[Problem statement] Reproduce the material below verbatim, from its first line through its last.

-- start Records for the exercise --

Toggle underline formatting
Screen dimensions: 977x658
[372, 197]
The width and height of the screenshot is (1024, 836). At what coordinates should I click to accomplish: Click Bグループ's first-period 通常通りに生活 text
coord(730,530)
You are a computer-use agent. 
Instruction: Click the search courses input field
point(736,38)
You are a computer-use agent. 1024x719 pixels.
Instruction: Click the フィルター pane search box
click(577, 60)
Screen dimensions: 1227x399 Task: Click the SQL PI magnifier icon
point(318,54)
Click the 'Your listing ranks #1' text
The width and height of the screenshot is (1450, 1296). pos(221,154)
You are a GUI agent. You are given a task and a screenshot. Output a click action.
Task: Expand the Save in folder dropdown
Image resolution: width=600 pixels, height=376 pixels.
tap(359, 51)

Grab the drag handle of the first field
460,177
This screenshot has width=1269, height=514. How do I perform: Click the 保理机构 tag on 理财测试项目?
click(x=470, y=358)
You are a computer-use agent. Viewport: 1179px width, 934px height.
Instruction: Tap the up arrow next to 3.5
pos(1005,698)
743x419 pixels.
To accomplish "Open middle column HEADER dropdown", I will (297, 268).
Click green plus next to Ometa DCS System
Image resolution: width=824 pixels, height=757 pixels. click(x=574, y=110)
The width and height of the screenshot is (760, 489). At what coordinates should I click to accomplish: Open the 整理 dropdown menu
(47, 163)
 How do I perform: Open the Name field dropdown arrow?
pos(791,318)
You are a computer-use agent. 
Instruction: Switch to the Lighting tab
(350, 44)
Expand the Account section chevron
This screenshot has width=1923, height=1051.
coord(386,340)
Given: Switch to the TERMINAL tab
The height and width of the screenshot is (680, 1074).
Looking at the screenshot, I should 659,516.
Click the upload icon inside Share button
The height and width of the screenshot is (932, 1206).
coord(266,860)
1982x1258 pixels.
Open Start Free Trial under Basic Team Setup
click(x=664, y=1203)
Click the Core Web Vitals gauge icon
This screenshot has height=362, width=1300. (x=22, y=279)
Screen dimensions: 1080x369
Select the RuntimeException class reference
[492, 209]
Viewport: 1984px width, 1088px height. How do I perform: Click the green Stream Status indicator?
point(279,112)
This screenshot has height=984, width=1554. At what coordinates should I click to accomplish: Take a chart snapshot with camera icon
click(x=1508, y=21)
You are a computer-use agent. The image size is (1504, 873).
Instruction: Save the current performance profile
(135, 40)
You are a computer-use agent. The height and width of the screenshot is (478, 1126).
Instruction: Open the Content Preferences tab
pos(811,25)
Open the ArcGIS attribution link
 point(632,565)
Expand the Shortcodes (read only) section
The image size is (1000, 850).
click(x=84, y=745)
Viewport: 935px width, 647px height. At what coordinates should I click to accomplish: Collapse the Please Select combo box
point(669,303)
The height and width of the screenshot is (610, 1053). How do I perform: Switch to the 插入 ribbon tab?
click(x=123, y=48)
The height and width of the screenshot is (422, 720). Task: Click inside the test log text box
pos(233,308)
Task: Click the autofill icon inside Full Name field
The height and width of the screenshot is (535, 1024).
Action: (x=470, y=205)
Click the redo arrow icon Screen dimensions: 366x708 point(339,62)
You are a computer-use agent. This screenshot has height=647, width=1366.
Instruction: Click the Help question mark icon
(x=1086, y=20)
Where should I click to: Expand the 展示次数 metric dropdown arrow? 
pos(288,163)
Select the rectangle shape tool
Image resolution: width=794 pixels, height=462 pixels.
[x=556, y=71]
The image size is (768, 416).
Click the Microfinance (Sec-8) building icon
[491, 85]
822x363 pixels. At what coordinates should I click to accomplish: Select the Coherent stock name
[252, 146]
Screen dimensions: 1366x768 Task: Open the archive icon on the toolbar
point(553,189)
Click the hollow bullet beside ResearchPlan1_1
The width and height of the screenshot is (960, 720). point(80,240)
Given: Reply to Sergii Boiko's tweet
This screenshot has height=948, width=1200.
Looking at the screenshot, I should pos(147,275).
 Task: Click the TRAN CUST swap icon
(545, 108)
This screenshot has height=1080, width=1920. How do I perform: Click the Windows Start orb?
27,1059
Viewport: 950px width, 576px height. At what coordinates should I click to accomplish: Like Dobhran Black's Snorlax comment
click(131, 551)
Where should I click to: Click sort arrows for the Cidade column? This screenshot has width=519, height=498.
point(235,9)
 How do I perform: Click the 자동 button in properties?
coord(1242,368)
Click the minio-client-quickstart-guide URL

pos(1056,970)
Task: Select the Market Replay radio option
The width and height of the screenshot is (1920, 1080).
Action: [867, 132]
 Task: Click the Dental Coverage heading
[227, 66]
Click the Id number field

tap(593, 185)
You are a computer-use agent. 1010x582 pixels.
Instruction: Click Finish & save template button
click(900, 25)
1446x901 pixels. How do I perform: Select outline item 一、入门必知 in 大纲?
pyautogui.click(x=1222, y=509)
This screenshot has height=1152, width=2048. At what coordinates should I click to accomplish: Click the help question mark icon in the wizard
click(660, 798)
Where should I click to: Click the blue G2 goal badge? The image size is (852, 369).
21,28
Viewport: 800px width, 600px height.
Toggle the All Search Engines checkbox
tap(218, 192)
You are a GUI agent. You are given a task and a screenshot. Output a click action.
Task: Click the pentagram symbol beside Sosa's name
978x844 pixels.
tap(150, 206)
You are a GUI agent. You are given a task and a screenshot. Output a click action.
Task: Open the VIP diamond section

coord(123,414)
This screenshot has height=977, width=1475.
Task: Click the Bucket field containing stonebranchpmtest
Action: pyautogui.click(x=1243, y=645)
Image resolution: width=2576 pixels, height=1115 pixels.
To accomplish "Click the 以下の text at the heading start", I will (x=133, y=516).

-- end Records for the exercise --

[Solution to this task]
Toggle underline formatting
Screen dimensions: 977x658
[372, 197]
The width and height of the screenshot is (1024, 836). At what coordinates should I click to accomplish: Click Bグループ's first-period 通常通りに生活 text
coord(730,530)
You are a computer-use agent. 
Instruction: Click the search courses input field
point(736,38)
You are a computer-use agent. 1024x719 pixels.
Instruction: Click the フィルター pane search box
click(577, 60)
Screen dimensions: 1227x399 Task: Click the SQL PI magnifier icon
point(318,54)
Click the 'Your listing ranks #1' text
The width and height of the screenshot is (1450, 1296). pos(221,154)
You are a GUI agent. You are given a task and a screenshot. Output a click action.
Task: Expand the Save in folder dropdown
Image resolution: width=600 pixels, height=376 pixels.
tap(359, 51)

Grab the drag handle of the first field
460,177
This screenshot has width=1269, height=514. How do I perform: Click the 保理机构 tag on 理财测试项目?
click(x=470, y=358)
You are a computer-use agent. Viewport: 1179px width, 934px height.
Instruction: Tap the up arrow next to 3.5
pos(1005,698)
743x419 pixels.
To accomplish "Open middle column HEADER dropdown", I will (297, 268).
Click green plus next to Ometa DCS System
Image resolution: width=824 pixels, height=757 pixels. click(x=574, y=110)
The width and height of the screenshot is (760, 489). At what coordinates should I click to accomplish: Open the 整理 dropdown menu
(47, 163)
 How do I perform: Open the Name field dropdown arrow?
pos(791,318)
You are a computer-use agent. 
Instruction: Switch to the Lighting tab
(350, 44)
Expand the Account section chevron
This screenshot has width=1923, height=1051.
coord(386,340)
Given: Switch to the TERMINAL tab
The height and width of the screenshot is (680, 1074).
Looking at the screenshot, I should 659,516.
Click the upload icon inside Share button
The height and width of the screenshot is (932, 1206).
coord(266,860)
1982x1258 pixels.
Open Start Free Trial under Basic Team Setup
click(x=664, y=1203)
Click the Core Web Vitals gauge icon
This screenshot has height=362, width=1300. (x=22, y=279)
Screen dimensions: 1080x369
Select the RuntimeException class reference
[492, 209]
Viewport: 1984px width, 1088px height. How do I perform: Click the green Stream Status indicator?
point(279,112)
This screenshot has height=984, width=1554. At what coordinates should I click to accomplish: Take a chart snapshot with camera icon
click(x=1508, y=21)
You are a computer-use agent. The image size is (1504, 873).
Instruction: Save the current performance profile
(135, 40)
You are a computer-use agent. The height and width of the screenshot is (478, 1126).
Instruction: Open the Content Preferences tab
pos(811,25)
Open the ArcGIS attribution link
 point(632,565)
Expand the Shortcodes (read only) section
The image size is (1000, 850).
click(x=84, y=745)
Viewport: 935px width, 647px height. At what coordinates should I click to accomplish: Collapse the Please Select combo box
point(669,303)
The height and width of the screenshot is (610, 1053). How do I perform: Switch to the 插入 ribbon tab?
click(x=123, y=48)
The height and width of the screenshot is (422, 720). Task: Click inside the test log text box
pos(233,308)
Task: Click the autofill icon inside Full Name field
The height and width of the screenshot is (535, 1024).
Action: (x=470, y=205)
Click the redo arrow icon Screen dimensions: 366x708 point(339,62)
You are a computer-use agent. This screenshot has height=647, width=1366.
Instruction: Click the Help question mark icon
(x=1086, y=20)
Where should I click to: Expand the 展示次数 metric dropdown arrow? 
pos(288,163)
Select the rectangle shape tool
Image resolution: width=794 pixels, height=462 pixels.
[x=556, y=71]
The image size is (768, 416).
Click the Microfinance (Sec-8) building icon
[491, 85]
822x363 pixels. At what coordinates should I click to accomplish: Select the Coherent stock name
[252, 146]
Screen dimensions: 1366x768 Task: Open the archive icon on the toolbar
point(553,189)
Click the hollow bullet beside ResearchPlan1_1
The width and height of the screenshot is (960, 720). point(80,240)
Given: Reply to Sergii Boiko's tweet
This screenshot has height=948, width=1200.
Looking at the screenshot, I should pos(147,275).
 Task: Click the TRAN CUST swap icon
(545, 108)
This screenshot has height=1080, width=1920. How do I perform: Click the Windows Start orb?
27,1059
Viewport: 950px width, 576px height. At what coordinates should I click to accomplish: Like Dobhran Black's Snorlax comment
click(131, 551)
Where should I click to: Click sort arrows for the Cidade column? This screenshot has width=519, height=498.
point(235,9)
 How do I perform: Click the 자동 button in properties?
coord(1242,368)
Click the minio-client-quickstart-guide URL

pos(1056,970)
Task: Select the Market Replay radio option
The width and height of the screenshot is (1920, 1080).
Action: [867, 132]
 Task: Click the Dental Coverage heading
[227, 66]
Click the Id number field

tap(593, 185)
You are a computer-use agent. 1010x582 pixels.
Instruction: Click Finish & save template button
click(900, 25)
1446x901 pixels. How do I perform: Select outline item 一、入门必知 in 大纲?
pyautogui.click(x=1222, y=509)
This screenshot has height=1152, width=2048. At what coordinates should I click to accomplish: Click the help question mark icon in the wizard
click(660, 798)
Where should I click to: Click the blue G2 goal badge? The image size is (852, 369).
21,28
Viewport: 800px width, 600px height.
Toggle the All Search Engines checkbox
tap(218, 192)
You are a GUI agent. You are given a task and a screenshot. Output a click action.
Task: Click the pentagram symbol beside Sosa's name
978x844 pixels.
tap(150, 206)
You are a GUI agent. You are given a task and a screenshot. Output a click action.
Task: Open the VIP diamond section

coord(123,414)
This screenshot has height=977, width=1475.
Task: Click the Bucket field containing stonebranchpmtest
Action: pyautogui.click(x=1243, y=645)
Image resolution: width=2576 pixels, height=1115 pixels.
To accomplish "Click the 以下の text at the heading start", I will (x=133, y=516).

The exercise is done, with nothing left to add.